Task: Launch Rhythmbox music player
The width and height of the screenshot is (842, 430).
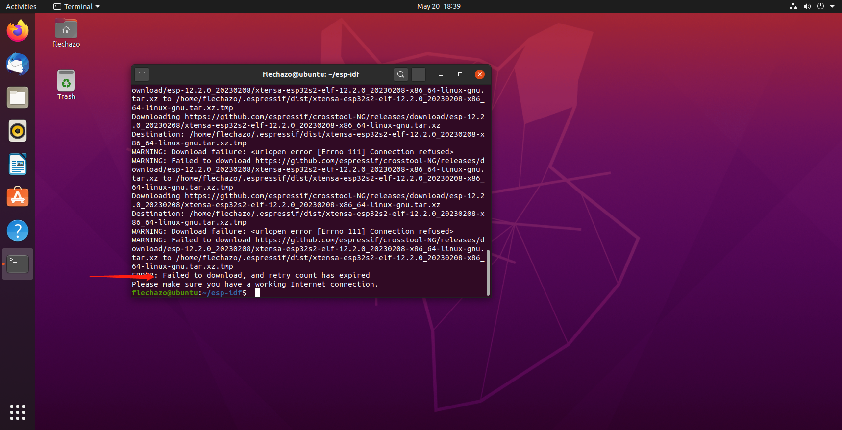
==
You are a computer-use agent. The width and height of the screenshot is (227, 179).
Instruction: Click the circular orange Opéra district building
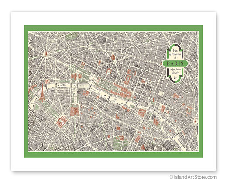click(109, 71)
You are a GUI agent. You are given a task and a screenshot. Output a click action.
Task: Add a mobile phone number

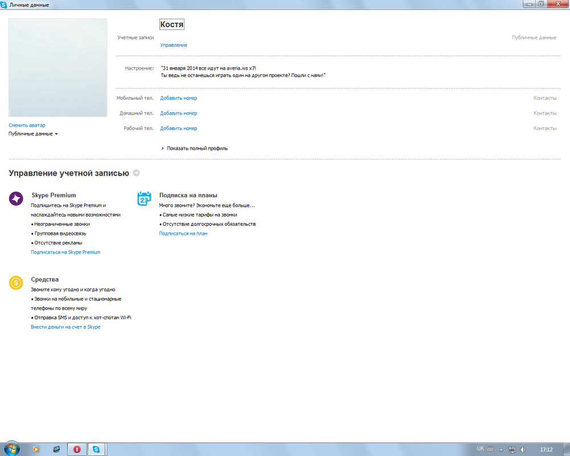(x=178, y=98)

TASK
Looking at the data above, show all lines where the word "width" occurs.

RESULT OF THIS TASK
The width and height of the screenshot is (842, 430).
You are a computer-use agent. The width and height of the screenshot is (227, 179).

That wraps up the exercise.